BEGIN Exercise input

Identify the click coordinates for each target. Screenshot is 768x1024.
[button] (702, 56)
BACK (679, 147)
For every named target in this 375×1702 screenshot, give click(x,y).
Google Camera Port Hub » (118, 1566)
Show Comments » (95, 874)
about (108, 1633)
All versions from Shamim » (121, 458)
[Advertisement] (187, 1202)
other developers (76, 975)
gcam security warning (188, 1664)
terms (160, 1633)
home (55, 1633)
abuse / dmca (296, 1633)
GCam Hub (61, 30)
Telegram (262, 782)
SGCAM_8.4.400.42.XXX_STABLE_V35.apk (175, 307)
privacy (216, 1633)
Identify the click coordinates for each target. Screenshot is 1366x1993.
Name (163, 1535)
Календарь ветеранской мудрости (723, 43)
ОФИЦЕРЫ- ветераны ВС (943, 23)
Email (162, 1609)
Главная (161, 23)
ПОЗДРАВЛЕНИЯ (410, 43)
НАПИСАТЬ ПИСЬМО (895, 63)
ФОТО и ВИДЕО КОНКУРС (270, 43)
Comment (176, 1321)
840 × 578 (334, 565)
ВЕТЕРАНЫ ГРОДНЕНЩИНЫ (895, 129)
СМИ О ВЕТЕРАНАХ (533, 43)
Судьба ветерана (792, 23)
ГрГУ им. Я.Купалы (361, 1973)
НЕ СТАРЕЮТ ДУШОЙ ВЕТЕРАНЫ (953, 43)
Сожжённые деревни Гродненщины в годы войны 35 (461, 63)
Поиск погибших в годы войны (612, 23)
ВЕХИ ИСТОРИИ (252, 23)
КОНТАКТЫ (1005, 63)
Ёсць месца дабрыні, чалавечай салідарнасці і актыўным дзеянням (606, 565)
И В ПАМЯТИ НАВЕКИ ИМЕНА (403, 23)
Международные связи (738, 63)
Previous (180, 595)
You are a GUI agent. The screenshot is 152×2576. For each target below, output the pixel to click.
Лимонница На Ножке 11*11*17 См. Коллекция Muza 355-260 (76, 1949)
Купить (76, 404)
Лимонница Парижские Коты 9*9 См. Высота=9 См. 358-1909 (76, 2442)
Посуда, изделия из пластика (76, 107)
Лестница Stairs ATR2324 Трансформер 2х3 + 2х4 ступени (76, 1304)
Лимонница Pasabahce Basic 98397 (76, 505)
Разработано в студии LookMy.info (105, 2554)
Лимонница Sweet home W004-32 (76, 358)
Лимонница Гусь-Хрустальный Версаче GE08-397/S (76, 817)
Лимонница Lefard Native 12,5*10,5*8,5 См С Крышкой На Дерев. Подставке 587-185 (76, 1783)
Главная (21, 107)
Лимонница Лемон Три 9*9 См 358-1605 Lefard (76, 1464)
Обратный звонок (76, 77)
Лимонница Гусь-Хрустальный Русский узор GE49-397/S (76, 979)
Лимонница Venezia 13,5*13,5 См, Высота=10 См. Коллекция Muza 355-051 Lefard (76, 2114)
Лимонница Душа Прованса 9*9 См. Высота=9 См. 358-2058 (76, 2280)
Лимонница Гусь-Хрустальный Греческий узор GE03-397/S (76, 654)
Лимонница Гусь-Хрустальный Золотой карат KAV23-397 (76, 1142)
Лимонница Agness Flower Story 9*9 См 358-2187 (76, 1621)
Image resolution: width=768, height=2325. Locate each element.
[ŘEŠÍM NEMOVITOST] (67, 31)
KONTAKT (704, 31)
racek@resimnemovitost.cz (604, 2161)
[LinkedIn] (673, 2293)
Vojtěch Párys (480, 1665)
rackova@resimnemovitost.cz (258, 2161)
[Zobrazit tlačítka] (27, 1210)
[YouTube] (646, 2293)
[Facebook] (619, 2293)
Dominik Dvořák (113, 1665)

END Exercise input

▶ [Work instructions]
Using the data above, tally each line that contains "click". Write only the total.

▶ [Solution]
4